▶ EXERCISE AIM: Please repeat the data exactly. Any picture in it stays out.

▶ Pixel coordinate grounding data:
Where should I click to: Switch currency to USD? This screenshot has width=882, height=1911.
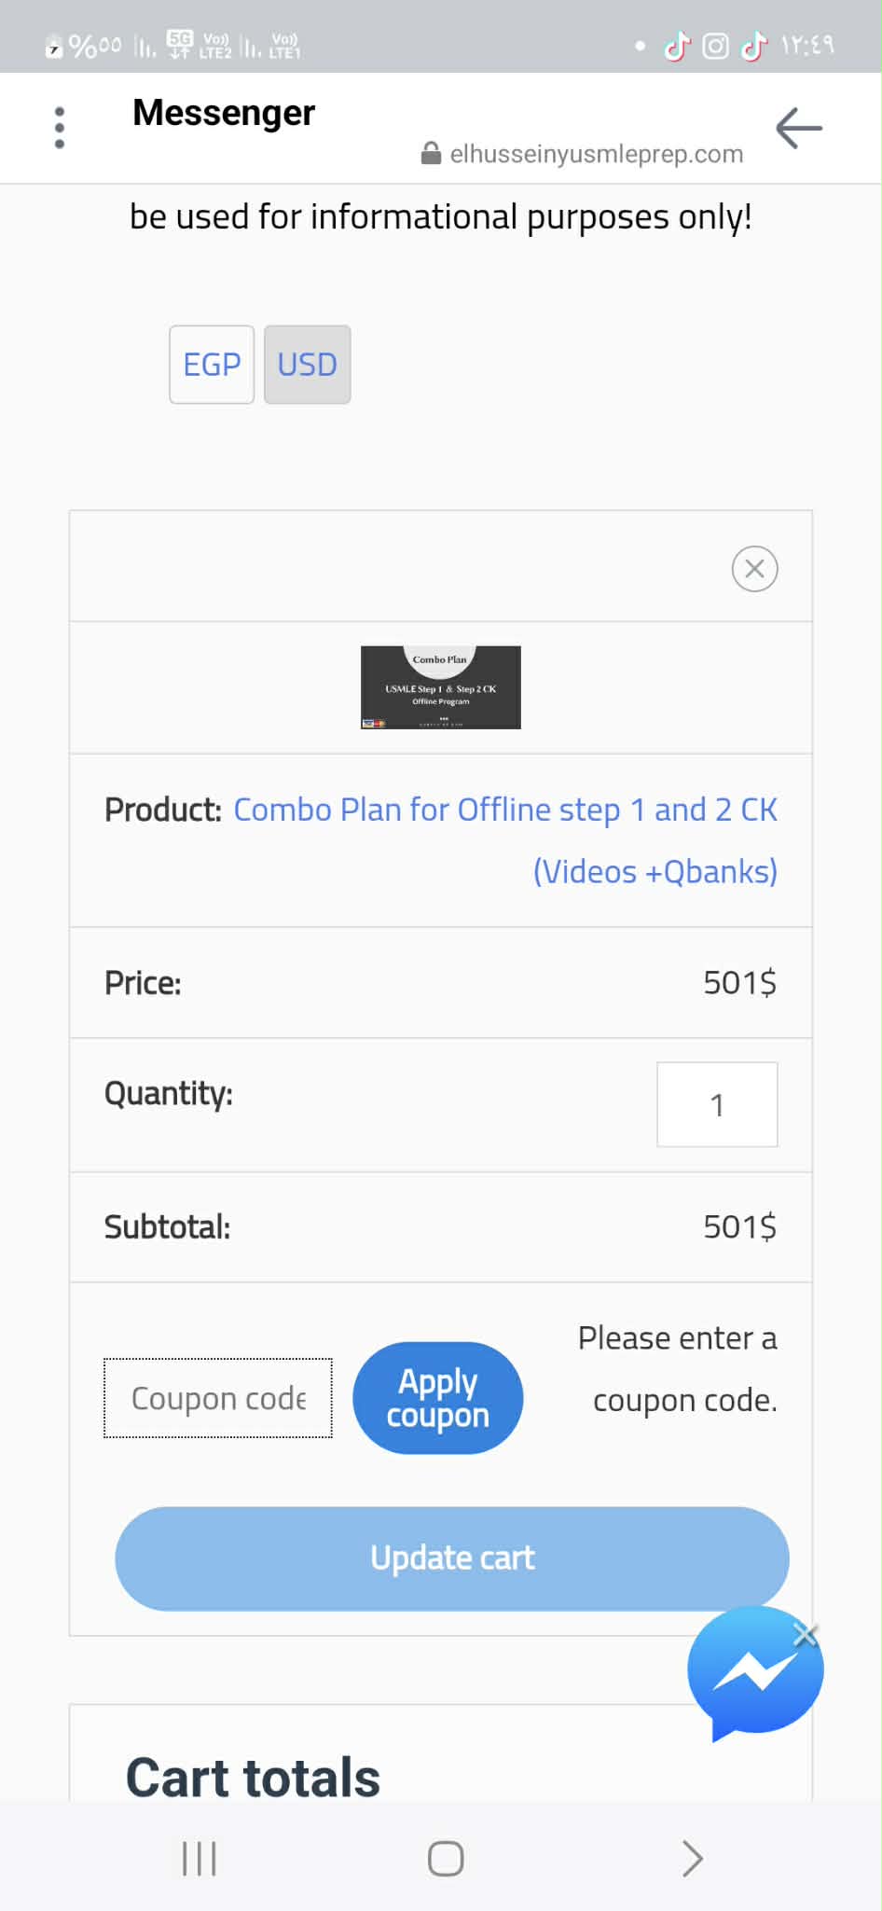click(x=307, y=365)
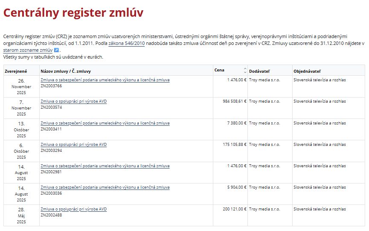369x231 pixels.
Task: Click the 'Cena' column header text
Action: [220, 71]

▶ EXERCISE SOLUTION:
Where should I click to: Switch currency to USD? This screenshot has width=882, height=1911.
click(x=307, y=365)
369x231 pixels.
Task: Click the 'Cena' column header text
Action: [220, 71]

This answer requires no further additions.